Matthew Stafford Has To Fix Himself Or Be Fixed. Stafford fell flat again, firing three irresponsible interceptions to the Ravens. Worse, all were in clutch moments, preventing Detroit from coming back in the game and making a run. All of the picks came from overthrowing, underthrowing or awkward arm slots. Stafford has to take the next step towards becoming elite sometime, and that step revolves around playing more carefully, especially in big moments. Until Stafford grasps this idea, the Lions' offense is going to catch colds at times. It's been a horrendous, glaring late season return to Stafford's pathetic 2012 form. It's becoming time to wonder if new coaching voices might benefit the quarterback's development.
Detroit's Defense Hung Tough. Don't fault the defense for the loss. The Lions didn't get to Joe Flacco as much as they needed, but the team still hung tough, holding Baltimore to six field goals and 305 yards of offense. That should be enough to win on most nights, but the offense didn't help matters for the defense, refusing to pick them up. It was a gritty effort for the Lions' secondary not to allow a 100 yard receiver without two of their top corners. Credit them, along with the defensive line, for playing well enough to win.

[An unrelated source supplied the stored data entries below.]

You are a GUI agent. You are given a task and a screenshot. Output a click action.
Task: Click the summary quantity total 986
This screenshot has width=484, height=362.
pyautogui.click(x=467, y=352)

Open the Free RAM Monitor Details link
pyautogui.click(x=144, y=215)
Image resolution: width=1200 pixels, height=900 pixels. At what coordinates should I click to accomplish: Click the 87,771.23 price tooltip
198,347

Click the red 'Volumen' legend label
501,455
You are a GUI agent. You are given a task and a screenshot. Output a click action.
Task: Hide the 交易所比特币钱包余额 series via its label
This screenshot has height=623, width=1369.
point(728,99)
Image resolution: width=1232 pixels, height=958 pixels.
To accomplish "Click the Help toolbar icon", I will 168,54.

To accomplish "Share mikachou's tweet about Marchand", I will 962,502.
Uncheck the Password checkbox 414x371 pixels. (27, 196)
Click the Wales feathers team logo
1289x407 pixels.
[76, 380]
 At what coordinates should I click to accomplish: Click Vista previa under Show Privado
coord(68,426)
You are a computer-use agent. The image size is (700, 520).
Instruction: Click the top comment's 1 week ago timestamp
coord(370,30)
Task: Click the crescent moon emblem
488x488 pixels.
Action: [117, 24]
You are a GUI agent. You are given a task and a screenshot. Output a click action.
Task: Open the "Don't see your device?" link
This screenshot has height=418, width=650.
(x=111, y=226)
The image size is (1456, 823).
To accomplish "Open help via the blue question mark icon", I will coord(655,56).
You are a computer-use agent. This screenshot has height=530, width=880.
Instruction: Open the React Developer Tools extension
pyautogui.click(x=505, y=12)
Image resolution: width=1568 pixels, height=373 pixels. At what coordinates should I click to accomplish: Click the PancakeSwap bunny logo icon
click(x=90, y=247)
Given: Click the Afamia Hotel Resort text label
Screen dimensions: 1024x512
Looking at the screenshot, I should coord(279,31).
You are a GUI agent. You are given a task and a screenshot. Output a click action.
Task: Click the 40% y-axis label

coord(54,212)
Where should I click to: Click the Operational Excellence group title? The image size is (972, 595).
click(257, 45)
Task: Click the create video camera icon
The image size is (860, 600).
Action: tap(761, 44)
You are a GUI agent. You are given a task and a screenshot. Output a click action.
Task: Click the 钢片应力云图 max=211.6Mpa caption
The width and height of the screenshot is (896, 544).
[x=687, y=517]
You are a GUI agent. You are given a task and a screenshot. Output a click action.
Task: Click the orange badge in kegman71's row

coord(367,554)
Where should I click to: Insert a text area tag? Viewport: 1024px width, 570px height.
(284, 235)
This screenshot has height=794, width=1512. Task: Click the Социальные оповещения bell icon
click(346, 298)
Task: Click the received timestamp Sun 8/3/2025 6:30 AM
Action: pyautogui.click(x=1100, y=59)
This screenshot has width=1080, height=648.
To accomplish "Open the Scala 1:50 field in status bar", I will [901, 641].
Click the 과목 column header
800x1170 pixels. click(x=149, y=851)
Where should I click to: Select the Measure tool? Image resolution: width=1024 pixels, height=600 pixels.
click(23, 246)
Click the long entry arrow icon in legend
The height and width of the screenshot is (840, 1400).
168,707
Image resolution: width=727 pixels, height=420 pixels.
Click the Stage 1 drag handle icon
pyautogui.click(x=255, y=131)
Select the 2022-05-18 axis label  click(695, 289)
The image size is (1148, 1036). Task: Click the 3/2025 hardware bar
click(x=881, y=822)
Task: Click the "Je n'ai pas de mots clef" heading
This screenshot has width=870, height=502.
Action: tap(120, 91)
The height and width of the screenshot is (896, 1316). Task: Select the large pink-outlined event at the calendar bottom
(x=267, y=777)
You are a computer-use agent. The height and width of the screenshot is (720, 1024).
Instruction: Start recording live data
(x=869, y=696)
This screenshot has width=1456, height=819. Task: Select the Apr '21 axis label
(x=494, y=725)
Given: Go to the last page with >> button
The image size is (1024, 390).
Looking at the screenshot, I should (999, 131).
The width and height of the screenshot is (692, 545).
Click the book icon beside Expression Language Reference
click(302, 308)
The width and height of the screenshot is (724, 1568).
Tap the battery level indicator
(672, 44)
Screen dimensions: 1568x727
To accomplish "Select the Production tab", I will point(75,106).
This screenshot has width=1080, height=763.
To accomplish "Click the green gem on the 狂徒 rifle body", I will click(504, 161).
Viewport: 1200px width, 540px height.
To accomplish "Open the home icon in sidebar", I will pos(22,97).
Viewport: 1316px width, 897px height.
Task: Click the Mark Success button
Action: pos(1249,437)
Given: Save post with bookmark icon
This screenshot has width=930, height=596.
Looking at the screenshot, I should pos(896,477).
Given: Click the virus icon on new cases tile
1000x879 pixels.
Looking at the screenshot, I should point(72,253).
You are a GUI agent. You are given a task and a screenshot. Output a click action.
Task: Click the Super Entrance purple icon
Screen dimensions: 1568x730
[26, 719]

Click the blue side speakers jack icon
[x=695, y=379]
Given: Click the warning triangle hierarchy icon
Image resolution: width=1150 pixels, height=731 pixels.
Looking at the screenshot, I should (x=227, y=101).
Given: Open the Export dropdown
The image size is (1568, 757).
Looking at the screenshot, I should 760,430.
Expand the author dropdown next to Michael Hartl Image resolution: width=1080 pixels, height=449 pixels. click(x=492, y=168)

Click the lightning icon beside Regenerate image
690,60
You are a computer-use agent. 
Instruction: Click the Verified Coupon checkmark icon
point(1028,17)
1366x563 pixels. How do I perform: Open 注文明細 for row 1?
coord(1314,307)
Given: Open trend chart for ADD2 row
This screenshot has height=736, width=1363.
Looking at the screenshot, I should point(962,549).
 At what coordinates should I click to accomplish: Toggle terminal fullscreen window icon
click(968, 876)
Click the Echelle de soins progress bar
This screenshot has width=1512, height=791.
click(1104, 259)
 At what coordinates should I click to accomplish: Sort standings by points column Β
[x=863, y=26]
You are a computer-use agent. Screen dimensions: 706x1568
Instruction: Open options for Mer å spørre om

Don't Bother Blaming Referees. The coaching staff is far more culpable for another close loss. Yes, some of the pass interference and personal foul calls and non-calls were mysterious, but that's football. The game was right there for Detroit's taking late, but the Lions refused to make enough winning plays to take it. Blaming the officials is a losing mindset. Instead, anger should be directed towards a coaching staff which has not helped Detroit outgrow their usual mental problems which prevent the team from properly closing games.
It's Time For The Lions To Find A Serious Kicker. Fans mocking teams who draft a kicker are football Neanderthals stuck in the past. Justin Tucker proved why the Lions should be seeking out a kicker next April, preferably one with a big leg and plenty of accuracy. Tucker was a weapon all night. Would the Lions have been able to count on David Akers for a long field goal to win the game in the same situation? Not likely. Baltimore was so confident in Tucker that John Harbaugh faked as if he was going on fourth down to fool the Lions. That's having confidence in a major weapon.
Lions? It's tough not to feel for the entire defense, especially Jonte Green, who played a solid game overall in an injury pinch. Offensively, Reggie Bush was a quality runner when used properly, and Joseph Fauria reminded the Lions why they should probably target him more in the red zone.
Lambs? In addition to Stafford, the offensive line didn't protect well. Calvin Johnson had an awkward night with two drops, the most critical coming early in the game with the Lions threatening to take a 14-0 lead. Heap some of the usual criticism on the staff, as well.
Stat Of The Day: 89, the amount of yardage the Lions lost in their eight penalties. Whether they were good calls or not, that number showcased to a nation how nothing has changed under Jim Schwartz all season, and perhaps in four years. The Lions had too many breakdowns with regards to discipline once again to win a close game. It's becoming a tired story to follow.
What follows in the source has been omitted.